Originally created 12/11/04

Skip Holtz ready to shine at East Carolina



COLUMBIA, S.C. - Even through the phone line, you can hear Skip Holtz's excitement at again being in control of a team as he prepares to take over as East Carolina's new head coach.

"This is what I want to do," Holtz said this week from his new office. "I walked away from it, my own choice, but I always knew I was going to get back into it."

That wasn't always so certain to people outside South Carolina's program.

Holtz was a rising coaching star, lifting Division I-AA Connecticut from the cellar to the NCAA playoffs during his five seasons there. But Holtz put his dreams of being a head coach aside to join his father, Lou, at South Carolina in December 1998.

Skip Holtz became the offensive coordinator and assistant head coach. The buzz was that when his father retired, Holtz would take over the Gamecocks.

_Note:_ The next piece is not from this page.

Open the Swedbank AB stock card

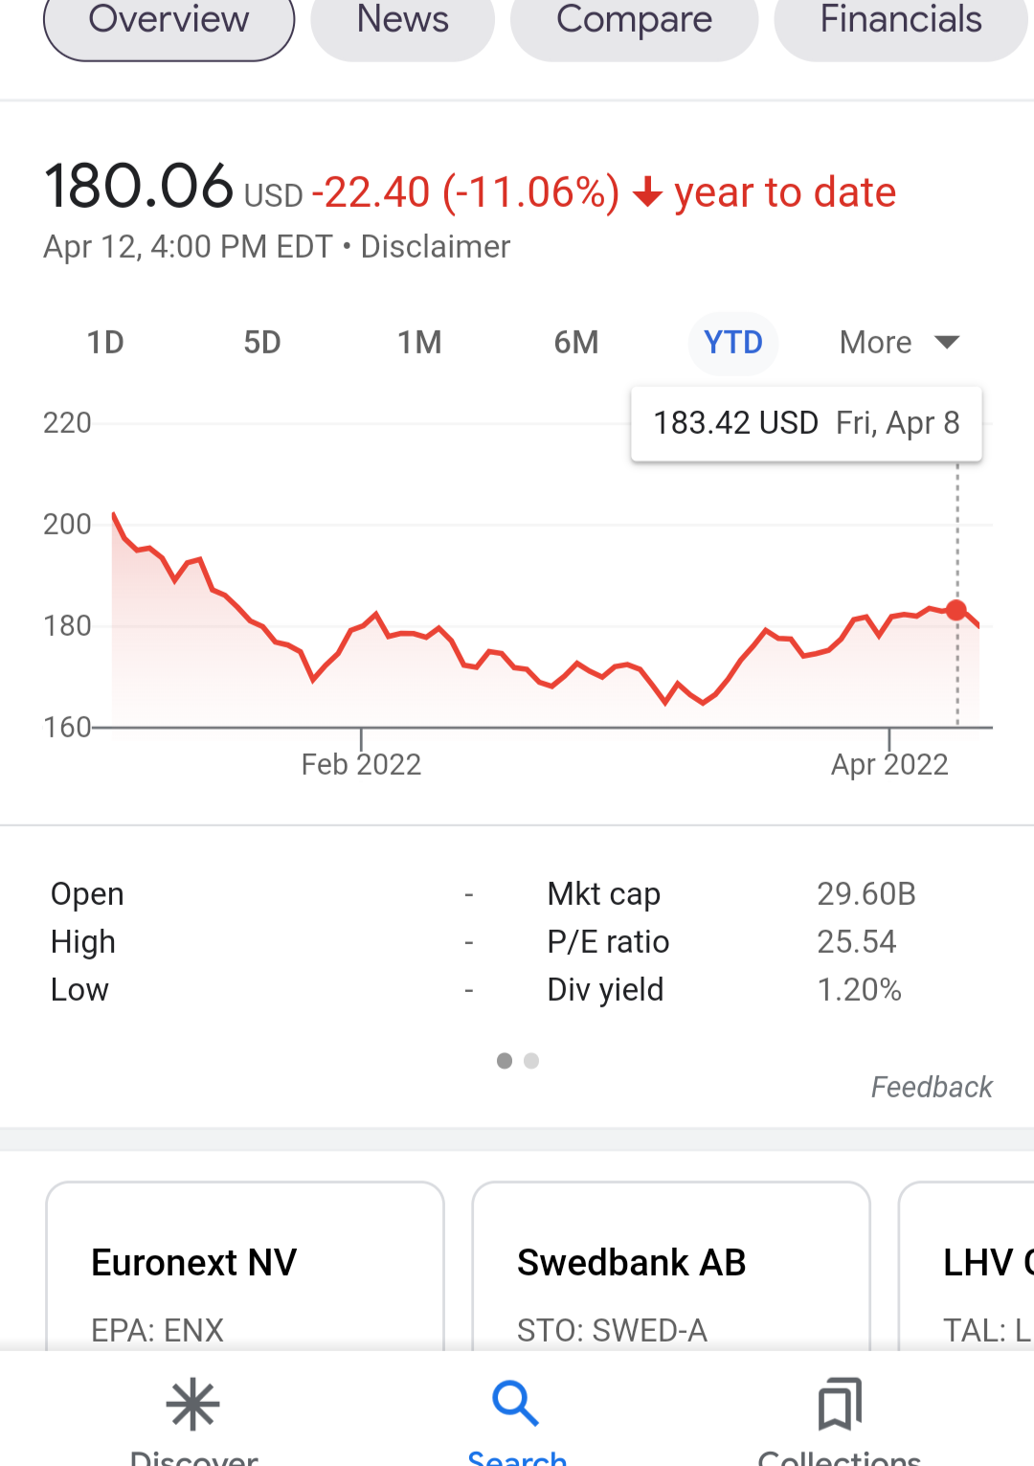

That plan looked strong three years into the collaboration with South Carolina completing the best two seasons in school history - a 17-7 record and consecutive Outback Bowl victories over Ohio State after the 2000 and 2001 campaigns.

Things bogged down after that. South Carolina was 10-14 the next two years. The offense showed little imagination or consistency and the younger Holtz - despite his father's strong input at times - took the hardest hit.

After the Gamecocks fell to Clemson 63-17 to close the 2003 season, Lou Holtz fired four longtime assistants and grabbed control of the attack from his son. It was a stunning demotion for any trusted staffer, let alone a namesake.

Skip Holtz, who served as quarterbacks coach last year, plowed ahead with his job. "I looked at it like it was, a coach in the later years of his career wanted to do things the way he had always done it," he said. "I knew as an assistant coach, coach Holtz wouldn't want me to be a distraction."

Skip Holtz had input into calling plays and offensive decisions. The Gamecocks went 6-5, qualifying for a bowl, and put up better offensive numbers than the previous two years.

Phil Petty, a former South Carolina quarterback under the Holtzes who was a Gamecock graduate assistant this fall, said the situation would've been difficult for most to deal with. "But I thought he handled it with the utmost amount of class and integrity," said Petty, who's been hired as an East Carolina assistant.

Holtz didn't realize how others saw the fall until he was out of work, not retained by new Gamecocks coach Steve Spurrier. When Holtz sat down with East Carolina athletic director Terry Holland, and the demotion came up, he was floored.

"I didn't think it would be earth-shattering," Holtz said. "But then I saw how others looked at it."

Holland said the demotion caused Pirate administrators to put Holtz "on the back burner" as a candidate. Holland said in an e-mail that it took just one meeting with Holtz and a phone call on his behalf by South Carolina athletic director Mike McGee to put any concerns to rest.

Holland also talked with Lou Holtz, but not about the demotion.

Holland says Skip Holtz's devotion to family made him an even more attractive prospect in East Carolina's search.

When he retired last month, Lou Holtz said his preference would be to have his successor come from his staff. When that wasn't possible, the 67-year-old Holtz could think of no better candidate than his friend, Spurrier.

Holtz was at a charity function Friday and unavailable for comment, according to his wife, Beth.

For her part, Beth Holtz said she was proud of all the couple's children. She said her role was to give unconditional love and support. "I didn't get involved in things at the office," she said.

Skip Holtz says he "would've loved to have the opportunity to coach South Carolina. But Dr. McGee had the chance to hire Steve Spurrier. From a public perception standpoint, I think people have to be excited with what's going to happen down there."

The 40-year-old Holtz says he doesn't regret a minute of his time in Columbia.

Holtz says he had chances to leave the Gamecocks for head coaching spots - he was contacted by Southern Methodist in 2001 - but was content to sacrifice climbing that coaching ladder for family.

He, wife Jennifer and children Trey, Chad and Hailey, were nearby when Beth Holtz fought off throat cancer again in 1999.

"You can't put a price tag on that," Skip Holtz said. "You can't take away the six years they (his children) had with Nana and Pop-Pop."